The Virtuous Consumer : Using Social Network Technologies to Foster the Public Space of Markets

Author: Michael Dumlao
Graduation Year: 2006
Advisor: J.P. Singh
Reader:
Date: 01 May 2006
Link to Thesis: michaeldumlao.pdf

Abstract:

Key to this thesis are questions of individual versus collective action, digital versus traditional media and the overriding instance that such actions and tools are being employed not in the traditional political spheres of governments and civil society, but in the non-state space of the market. Noting key circumstances of market-based actions mediated by information and communication technology (case-studies include an examination of mobile phone philanthropy and Wal-Mart reform), this paper asks broadly: under what conditions does the market become a space for political participation? Specifically, how does consumption relate to citizenship and civic-engagement? And how does technology affect collective action and efforts by consumer activists working to advance social changes within the digital economy?
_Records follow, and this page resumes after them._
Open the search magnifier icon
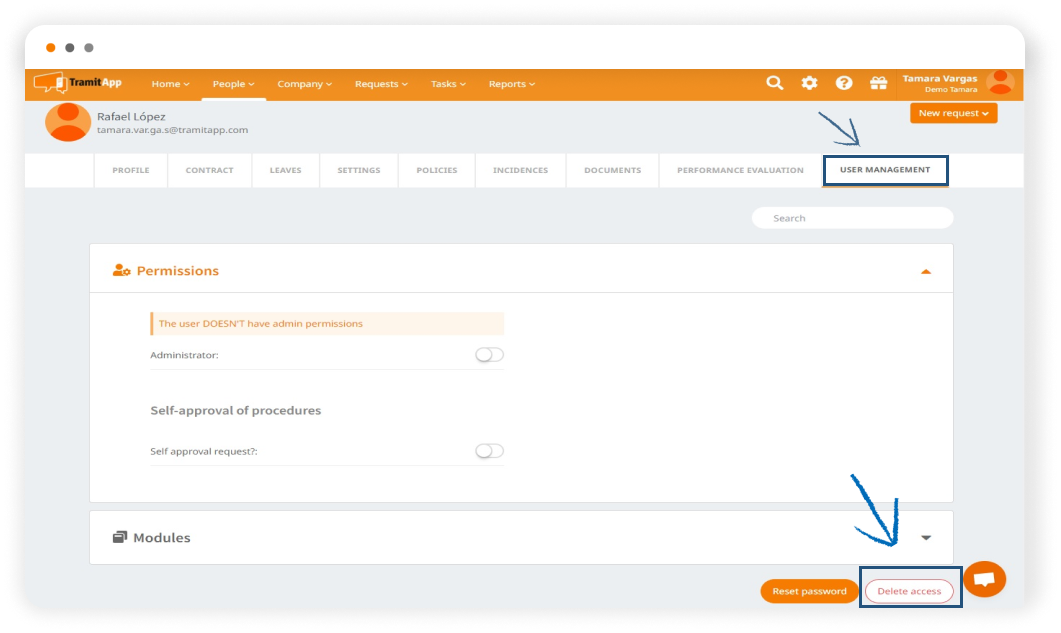The width and height of the screenshot is (1061, 633). [x=774, y=83]
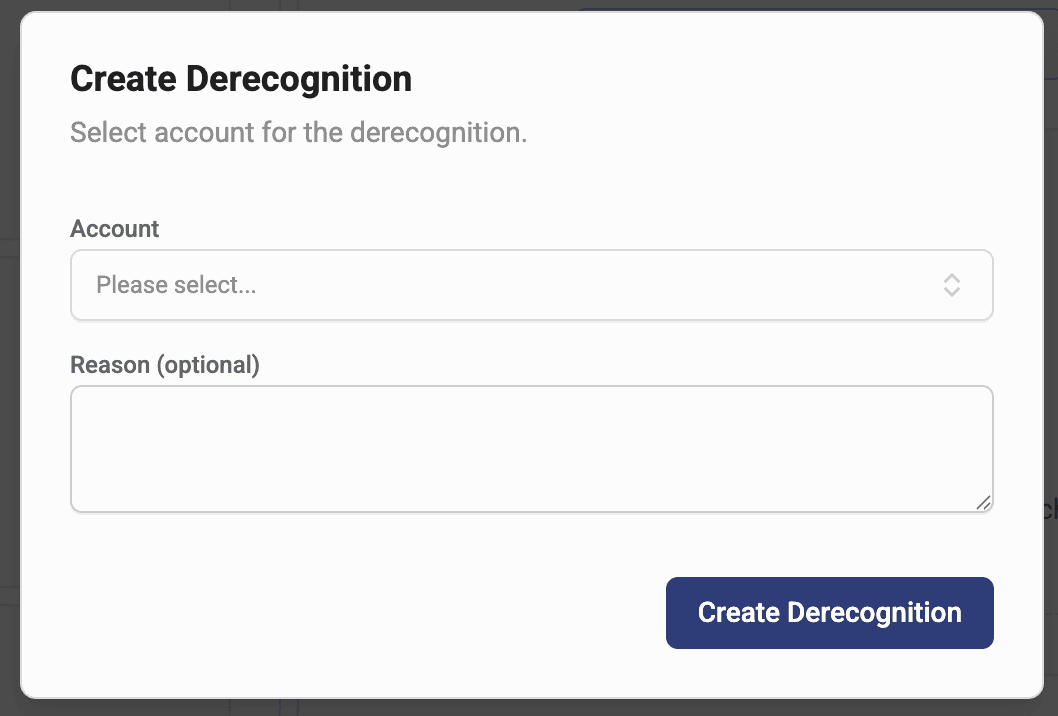Click the upward arrow of the Account select chevron
The image size is (1058, 716).
tap(952, 277)
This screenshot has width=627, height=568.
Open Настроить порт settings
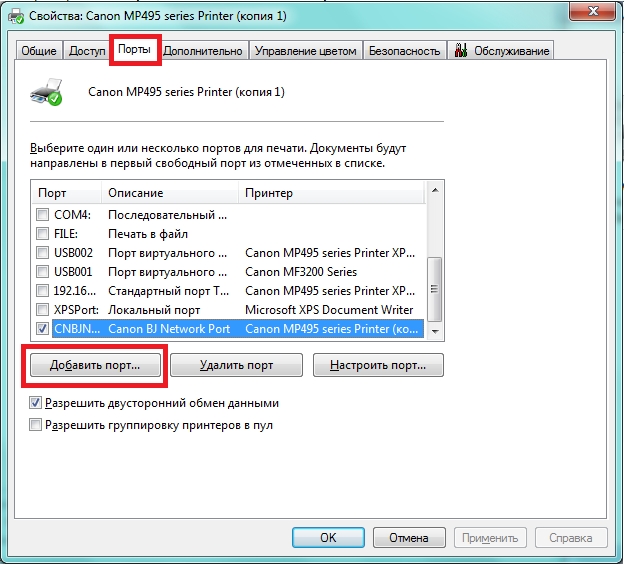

In response, this thesis argues that the ascent of virtuous consumption (the predication of purchase preferences on political concerns) as an increasingly viable agent for social change along with the simultaneous rise of digital social-network devices as a tool for collective action has enabled the shift of the public, political space from the state to markets. That the growth of responsible consumption occurs with the increase in adoption of user-driven social-software is not seen as a coincidence, but a significant, deliberate correlation. Virtuous consumption in its modern form draws its power from the information and network-inclusion that digital social-networking devices provide.

The thesis synthesizes a cross-disciplinary portfolio of theoretical concerns such as citizenship and consumer behavior, information technology and collective action along with network theory, social capital and civic virtue. From this, the paper defines key conditions to virtuous consumption which include a) consumer concerns with the production, distribution and marketing of consumer goods and services; b) common distrust with government and corporate organizations along with declining reliance on civil society and other traditional forms of participation to express the virtues of citizenship; and c) emerging preference for mechanisms which imbed individualized actions in broad, informal networks. The consequent conditions to the proposed market-as-political-space draws primarily from the assertion that the market is a political space and, armed with choice and unprecedented access to information, consumers are also political actors – able to “vote” for changes in corporate policies and practices through their shopping behavior.